Saved entries
= = = =

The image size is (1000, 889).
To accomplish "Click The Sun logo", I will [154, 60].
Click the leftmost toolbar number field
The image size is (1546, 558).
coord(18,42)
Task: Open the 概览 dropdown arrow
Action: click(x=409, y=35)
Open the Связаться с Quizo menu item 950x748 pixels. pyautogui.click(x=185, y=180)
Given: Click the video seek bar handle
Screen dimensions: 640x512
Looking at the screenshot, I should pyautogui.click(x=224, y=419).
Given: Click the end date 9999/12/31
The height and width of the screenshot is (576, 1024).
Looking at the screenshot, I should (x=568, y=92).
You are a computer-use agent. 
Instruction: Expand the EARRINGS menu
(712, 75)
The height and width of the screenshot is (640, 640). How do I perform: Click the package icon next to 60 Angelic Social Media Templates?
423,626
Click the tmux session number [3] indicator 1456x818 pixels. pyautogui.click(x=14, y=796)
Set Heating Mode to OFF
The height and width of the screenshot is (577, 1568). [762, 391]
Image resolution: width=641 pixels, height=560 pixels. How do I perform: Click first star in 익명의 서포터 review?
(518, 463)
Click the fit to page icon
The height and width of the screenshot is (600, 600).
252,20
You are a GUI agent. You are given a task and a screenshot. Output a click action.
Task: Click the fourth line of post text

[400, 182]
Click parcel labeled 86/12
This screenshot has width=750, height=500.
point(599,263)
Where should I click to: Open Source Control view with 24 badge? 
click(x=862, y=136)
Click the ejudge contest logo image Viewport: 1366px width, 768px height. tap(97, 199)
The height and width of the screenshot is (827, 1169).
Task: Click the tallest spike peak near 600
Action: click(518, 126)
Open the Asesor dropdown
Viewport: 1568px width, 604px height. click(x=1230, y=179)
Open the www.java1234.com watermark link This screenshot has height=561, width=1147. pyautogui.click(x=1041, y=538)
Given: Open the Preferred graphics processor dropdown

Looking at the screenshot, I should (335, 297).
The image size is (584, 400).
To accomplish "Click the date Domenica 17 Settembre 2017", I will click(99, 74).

= = = =

Reproduce each line from the records that contains the word "will".

To accomplish "Click The Sun logo", I will [154, 60].
To accomplish "Click the date Domenica 17 Settembre 2017", I will click(99, 74).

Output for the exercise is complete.